How do we escape this restless evil that is the torment of our souls?  How do we change spiritual fathers?  How do we move from the category of the wicked to the righteous?

Remember yesterday's devotion spoke of the sad state of fallen humanity in Ephesians 2:3, that before coming to Christ "we were by nature children of wrath."  But verses 4-6 tell us how we move from children of God's wrath to children of God's favor and blessing forever:

"But God, being rich in mercy, because of the great love with which he loved us, even when we were dead in our trespasses, made us alive together with Christ—by grace you have been saved— and raised us up with him and seated us with him in the heavenly places in Christ Jesus . . . ."

God the Father is "rich in mercy."  He has mercy enough for you and for me.  Verse 5 tells us that he saves us by joining us to his Son, his anointed King, Jesus Christ.  He saves us not by any good works that we have done, for even our good works are as filthy rags in his sight (Isaiah 64:6).  His holiness is such that all of our good deeds, even as believers, cannot save us.  We need the perfect righteousness of our King, and this is what he gives us to save us and make us acceptable in his sight.  His perfect righteousness is given to us freely, a gracious gift that we accept by the empty hand of faith.  And when we accept it, then we are joined to Christ, and already by faith, but later in our resurrected bodies, we are now united with Christ in the heavenly realms and alive in him through the favor he gives.  For his favor is life (cf. Psalm 63:3).

On top of his gift of righteousness that gives us acceptance and frees us from his wrath, Jesus also gives us the life of his Spirit.  I believe the second line of our proverb is pointing in this direction when it points to the spring rain.  Jesus likens his Spirit to life giving water in numerous places.  And we need this water desperately, because we live in a desert wilderness, a world that is in opposition to Christ.  Thus, while we are on pilgrimage through a spiritually dry and desert land, Christ our King sends us his Spirit for our difficult journey, where our enemies, the world, the flesh and the devil, assault us.
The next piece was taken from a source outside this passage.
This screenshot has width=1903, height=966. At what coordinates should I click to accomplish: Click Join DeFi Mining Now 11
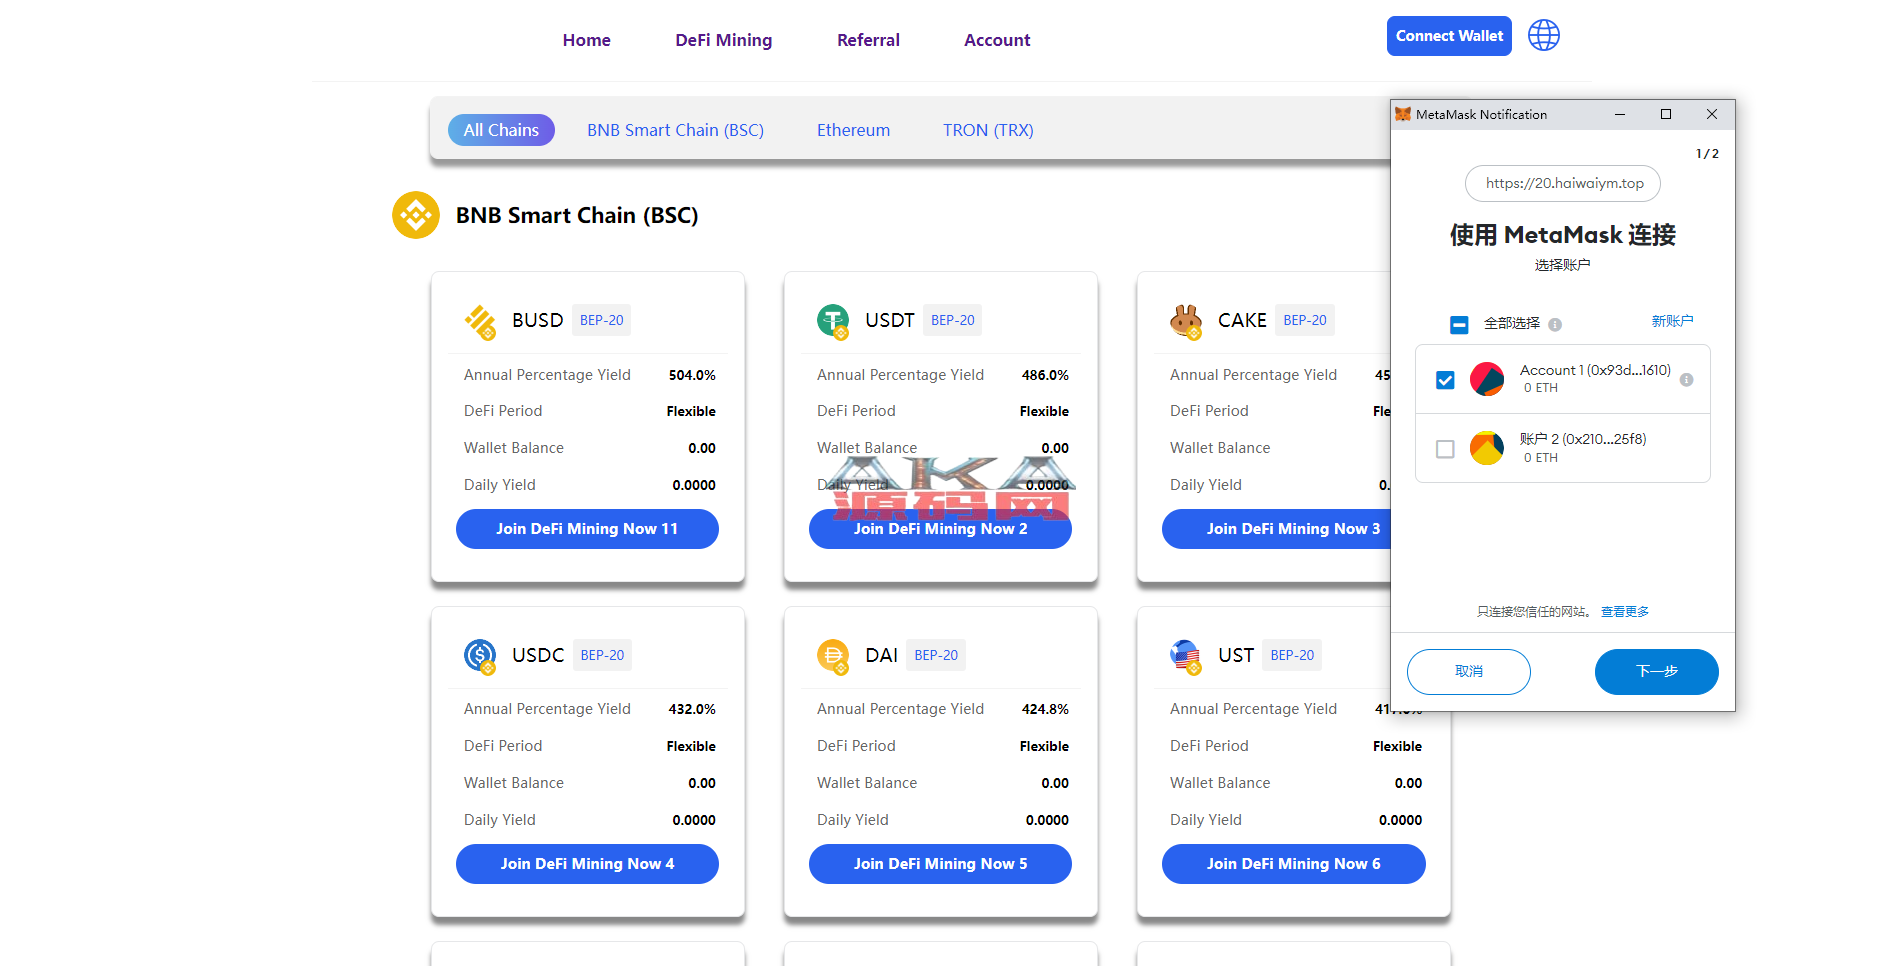(587, 529)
And so, though by faith we are already seated with Christ in the heavenly places, we are given this wondrous gift of the Spirit from Christ our King.  Our ascended King gives us the Spirit to drink for the refreshment of our thirsty souls.  In the words of the Heidelberg once more, we read that "he [Christ] sends his Spirit to us on earth as a further guarantee.  By the Spirit's power we make the goal of our lives, not earthly things, but the things above where Christ is, sitting at God's right hand."[2]




[1] Q&A 49
[2] Ibid.

Wednesday, October 25, 2017

Baptized into Christ our King --- Proverbs 16:12

Proverbs 16:12
It is an abomination to kings to do evil,
    for the throne is established by righteousness.

Yesterday we saw that Christ established his throne by loving righteousness and hating wickedness.  His devotion to the Father and fulfilling righteousness was such that he not only pleased the Father in his life, but also in his death.  This was foreshadowed in his baptism:

"Then Jesus came from Galilee to the Jordan to John, to be baptized by him. 14 John would have prevented him, saying, 'I need to be baptized by you, and do you come to me?' 15 But Jesus answered him, 'Let it be so now, for thus it is fitting for us to fulfill all righteousness'" (Matthew 3:13-15). 

No wonder, then, Hebrews 1:3-9 speaks of Christ's exaltation to the throne after our King fulfilled all righteousness for us:

After making purification for sins, he sat down at the right hand of the Majesty on high, having become as much superior to angels as the name he has inherited is more excellent than theirs. 
For to which of the angels did God ever say,             

“You are my Son, today I have begotten you”? 

Or again,            

“I will be to him a father, and he shall be to me a son”? 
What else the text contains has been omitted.